Javi Mendez, 53, retired wildland fire crew foreman, leans against a splintered wooden post in the small Oregon town’s annual summer fair beer garden, swirling the last half inch of hazy IPA in his plastic cup. He’d dragged himself here only because his 16-year-old niece begged him to be her designated chaperone for the craft booths, and he’s got 47 minutes left until he’s supposed to meet her by the ferris wheel. The air smells like fried Oreos, burnt hot dogs, and pine drifting down from the national forest edge two miles out, and the noise of screaming kids and cover band country bleeds together into a low, steady hum he’s mostly tuned out. He’s got a thick, silvery scar snaking across his left forearm from a 2019 blaze that took three of his crew, and he picks at the edge of it when he’s bored, a habit he’s never been able to break.
He turns to toss his empty cup into the nearby trash can and bumps hard into someone standing directly behind him, half their cold drink sloshing onto his faded fire crew hoodie. He’s about to apologize when he hears a low, warm laugh, and looks down to see Lila Marquez, his late wife’s younger cousin. The last time he saw her she was 16, pigtailed and quiet, standing in the back of the church at Elena’s funeral. She’s 32 now, freckles scattered across her nose, a tattoo of purple lupine winding up her left wrist, her linen button-down undone one button lower than strictly polite, gold hoops catching the late afternoon sun. She holds up her half-empty seltzer can, grinning, and says she should’ve been watching where she was going, she was too busy trying to flag him down when she spotted him across the garden.

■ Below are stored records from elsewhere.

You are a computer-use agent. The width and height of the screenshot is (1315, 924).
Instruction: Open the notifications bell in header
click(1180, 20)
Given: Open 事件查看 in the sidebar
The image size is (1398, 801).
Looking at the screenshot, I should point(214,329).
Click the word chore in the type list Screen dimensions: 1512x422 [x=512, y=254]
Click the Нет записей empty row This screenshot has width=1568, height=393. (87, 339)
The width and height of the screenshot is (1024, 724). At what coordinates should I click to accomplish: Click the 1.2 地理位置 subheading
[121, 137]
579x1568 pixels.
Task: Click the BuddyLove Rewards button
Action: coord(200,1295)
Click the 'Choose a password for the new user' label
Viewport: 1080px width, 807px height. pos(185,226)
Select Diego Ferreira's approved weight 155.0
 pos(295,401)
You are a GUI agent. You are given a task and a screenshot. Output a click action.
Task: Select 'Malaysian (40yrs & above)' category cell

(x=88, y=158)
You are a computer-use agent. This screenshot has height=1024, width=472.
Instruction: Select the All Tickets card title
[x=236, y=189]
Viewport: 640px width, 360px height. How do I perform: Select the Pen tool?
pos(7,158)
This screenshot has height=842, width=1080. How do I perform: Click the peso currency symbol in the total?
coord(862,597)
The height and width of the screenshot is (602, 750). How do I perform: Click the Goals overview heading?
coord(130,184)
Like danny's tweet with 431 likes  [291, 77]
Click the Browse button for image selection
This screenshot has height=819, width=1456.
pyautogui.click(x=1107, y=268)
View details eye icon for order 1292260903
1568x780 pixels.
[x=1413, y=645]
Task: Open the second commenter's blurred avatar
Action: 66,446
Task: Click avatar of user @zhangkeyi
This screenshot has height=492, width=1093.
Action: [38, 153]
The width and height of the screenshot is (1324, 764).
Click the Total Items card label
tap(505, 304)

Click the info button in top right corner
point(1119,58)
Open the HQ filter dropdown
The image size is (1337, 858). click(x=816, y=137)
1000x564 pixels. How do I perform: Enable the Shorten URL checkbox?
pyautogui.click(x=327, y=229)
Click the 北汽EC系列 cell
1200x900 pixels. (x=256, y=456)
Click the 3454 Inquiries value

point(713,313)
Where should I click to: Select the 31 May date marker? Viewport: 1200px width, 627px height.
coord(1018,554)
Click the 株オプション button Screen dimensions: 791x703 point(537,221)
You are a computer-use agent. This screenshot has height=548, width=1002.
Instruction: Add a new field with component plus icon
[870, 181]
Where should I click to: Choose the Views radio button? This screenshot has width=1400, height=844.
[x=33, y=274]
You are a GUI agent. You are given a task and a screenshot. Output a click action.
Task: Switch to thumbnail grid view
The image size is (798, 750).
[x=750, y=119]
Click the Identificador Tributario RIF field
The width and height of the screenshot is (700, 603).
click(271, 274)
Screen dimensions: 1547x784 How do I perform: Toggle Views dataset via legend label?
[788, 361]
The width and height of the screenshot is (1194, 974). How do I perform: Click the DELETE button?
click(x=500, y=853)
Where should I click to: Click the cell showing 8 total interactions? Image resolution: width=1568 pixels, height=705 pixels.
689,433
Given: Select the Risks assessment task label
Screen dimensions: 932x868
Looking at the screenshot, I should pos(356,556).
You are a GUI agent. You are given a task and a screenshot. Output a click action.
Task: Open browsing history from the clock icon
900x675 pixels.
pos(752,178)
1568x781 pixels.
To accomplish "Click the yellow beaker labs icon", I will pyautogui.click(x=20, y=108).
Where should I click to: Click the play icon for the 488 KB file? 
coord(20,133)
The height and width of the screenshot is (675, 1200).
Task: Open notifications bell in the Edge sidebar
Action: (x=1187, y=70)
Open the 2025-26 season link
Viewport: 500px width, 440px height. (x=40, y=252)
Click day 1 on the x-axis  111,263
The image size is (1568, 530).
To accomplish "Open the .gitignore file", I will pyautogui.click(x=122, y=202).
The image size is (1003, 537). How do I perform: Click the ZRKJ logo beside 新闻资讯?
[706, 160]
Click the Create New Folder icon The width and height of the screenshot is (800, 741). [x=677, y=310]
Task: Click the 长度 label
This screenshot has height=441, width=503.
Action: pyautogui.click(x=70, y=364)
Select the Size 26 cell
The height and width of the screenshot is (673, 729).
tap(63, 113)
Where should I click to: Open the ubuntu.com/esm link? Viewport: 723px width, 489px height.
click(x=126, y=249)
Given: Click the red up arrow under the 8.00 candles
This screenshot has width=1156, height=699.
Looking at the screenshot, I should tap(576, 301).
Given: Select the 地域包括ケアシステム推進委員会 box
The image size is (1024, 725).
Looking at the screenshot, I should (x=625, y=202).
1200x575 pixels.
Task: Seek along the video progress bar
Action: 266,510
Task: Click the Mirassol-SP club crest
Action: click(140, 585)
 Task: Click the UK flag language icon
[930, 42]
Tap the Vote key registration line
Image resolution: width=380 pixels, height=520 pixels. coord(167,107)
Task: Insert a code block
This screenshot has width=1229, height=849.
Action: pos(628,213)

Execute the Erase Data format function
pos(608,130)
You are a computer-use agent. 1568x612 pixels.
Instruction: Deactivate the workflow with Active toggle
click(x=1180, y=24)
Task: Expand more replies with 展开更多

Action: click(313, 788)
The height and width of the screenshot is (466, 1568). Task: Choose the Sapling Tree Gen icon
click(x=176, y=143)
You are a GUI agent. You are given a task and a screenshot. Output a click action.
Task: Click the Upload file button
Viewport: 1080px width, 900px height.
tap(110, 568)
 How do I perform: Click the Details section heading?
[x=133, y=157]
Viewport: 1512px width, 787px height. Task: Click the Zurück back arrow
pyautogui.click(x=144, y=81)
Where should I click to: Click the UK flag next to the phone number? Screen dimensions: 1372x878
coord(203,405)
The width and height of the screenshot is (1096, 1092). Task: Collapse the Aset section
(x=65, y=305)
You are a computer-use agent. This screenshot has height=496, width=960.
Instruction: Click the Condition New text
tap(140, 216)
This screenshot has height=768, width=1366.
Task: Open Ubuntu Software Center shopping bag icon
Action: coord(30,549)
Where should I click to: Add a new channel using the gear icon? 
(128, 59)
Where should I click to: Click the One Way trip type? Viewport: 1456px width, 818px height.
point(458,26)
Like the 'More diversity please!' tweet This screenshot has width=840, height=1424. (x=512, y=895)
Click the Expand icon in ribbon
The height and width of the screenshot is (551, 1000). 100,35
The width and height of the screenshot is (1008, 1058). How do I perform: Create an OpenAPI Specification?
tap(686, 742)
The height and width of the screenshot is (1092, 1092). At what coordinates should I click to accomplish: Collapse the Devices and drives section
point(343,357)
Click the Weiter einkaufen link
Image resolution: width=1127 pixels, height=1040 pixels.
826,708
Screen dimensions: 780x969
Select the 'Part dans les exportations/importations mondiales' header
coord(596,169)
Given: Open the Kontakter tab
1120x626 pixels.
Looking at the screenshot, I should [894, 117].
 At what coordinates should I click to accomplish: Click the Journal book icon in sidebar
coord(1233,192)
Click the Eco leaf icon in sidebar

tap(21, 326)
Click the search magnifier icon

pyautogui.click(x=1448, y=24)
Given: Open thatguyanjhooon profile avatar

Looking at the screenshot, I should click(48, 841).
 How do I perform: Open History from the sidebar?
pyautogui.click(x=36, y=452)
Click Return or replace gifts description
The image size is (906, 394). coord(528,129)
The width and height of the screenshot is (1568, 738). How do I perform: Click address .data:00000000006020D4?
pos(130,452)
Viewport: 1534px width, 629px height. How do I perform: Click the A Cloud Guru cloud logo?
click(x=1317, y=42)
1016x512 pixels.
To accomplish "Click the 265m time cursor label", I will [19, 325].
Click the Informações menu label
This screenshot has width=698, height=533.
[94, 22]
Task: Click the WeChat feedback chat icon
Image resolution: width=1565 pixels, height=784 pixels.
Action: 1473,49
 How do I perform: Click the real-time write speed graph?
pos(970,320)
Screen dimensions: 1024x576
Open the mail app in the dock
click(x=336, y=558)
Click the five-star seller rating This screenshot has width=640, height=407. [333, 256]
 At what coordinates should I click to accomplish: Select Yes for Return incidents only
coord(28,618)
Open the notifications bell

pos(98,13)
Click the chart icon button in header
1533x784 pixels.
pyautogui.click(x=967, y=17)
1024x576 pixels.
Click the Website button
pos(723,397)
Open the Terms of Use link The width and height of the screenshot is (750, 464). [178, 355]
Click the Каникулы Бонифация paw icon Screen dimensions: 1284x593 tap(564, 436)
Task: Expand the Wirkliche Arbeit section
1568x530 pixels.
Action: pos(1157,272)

He freezes for half a second, that old, familiar twist of guilt coiling in his gut first, before he’s aware he’s smiling back. She’s family, he reminds himself, but not blood, not really—Elena’s mom’s sister’s kid, she grew up three hours away, only visited a handful of times when they were married. She leans in for a hug, her shoulder pressing firm against his chest, the scent of lavender and lemon shampoo curling into his nose, and she holds the contact a full beat longer than a standard relative’s hug should last. When she pulls back, she doesn’t step away, close enough that their elbows brush when she shifts her weight, and he can see the flecks of gold in her dark brown eyes when she looks up at him. She says she moved back to town two weeks ago, renting the tiny cottage at the edge of his 10-acre property, the one he’d thought was sitting empty for the last year, here to do botanical illustrations for the state park service. She teases him about still wearing the same scuffed work boots he wore when she visited as a kid, and he teases her back about still chewing on the end of whatever writing utensil she’s holding, he notices she’s gnawing on the cap of a marker sticking out of her jeans pocket right now.
They talk for 20 minutes, standing so close their shoulders bump every time one of them laughs, she keeps holding eye contact even when he catches her staring at the scar on his forearm, doesn’t look away or apologize, just asks if it still aches when the weather turns cold. He tells her it does, sometimes, and she nods like she gets it, says her mom’s old knee injury acts up the same way. A group of his old fire crew buddies walk by, hooting and waving, yelling his name, asking who he’s got with him. He almost says family, the word on the tip of his tongue, before he pauses, says Lila, she just moved into the cottage down the road from him. Lila smirks, slipping her hand into his for half a second, her palm soft against the calluses on his from splitting firewood every weekend, squeezing quick, before pulling away to wave at the guys, and he feels heat crawl up his neck, the war in his head loud for a second: this is wrong, everyone will talk, you’re supposed to still be the grieving widower, fighting with the other half that says he hasn’t felt this light, this awake, since Elena died.
She says she’s got a cooler of mango seltzer back at her place, and a stack of illustrations of the local wildflowers she wants to show him, he can text his niece to catch a ride with her friend’s mom, she’s old enough to ask. He hesitates for 10 full seconds, staring at the smudge of dirt on her cheek, the way she’s biting her lower lip like she’s nervous he’ll say no, before he pulls out his phone to shoot his niece a text.
They walk out of the fair together, the noise of the crowd fading behind them, the smell of pine getting stronger with every step, their shoulders bumping every few feet, neither of them making a move to hold hands just yet. When they reach her cottage steps, she turns to face him, reaching up to brush a stray pine needle off the shoulder of his hoodie, her fingers lingering on his collarbone for a beat before she pulls back. He leans down, slow, like he’s approaching a skittish deer, and kisses her, the taste of cherry seltzer and sun on her lips, no rush, no guilt, just the quiet hum of crickets in the grass around them.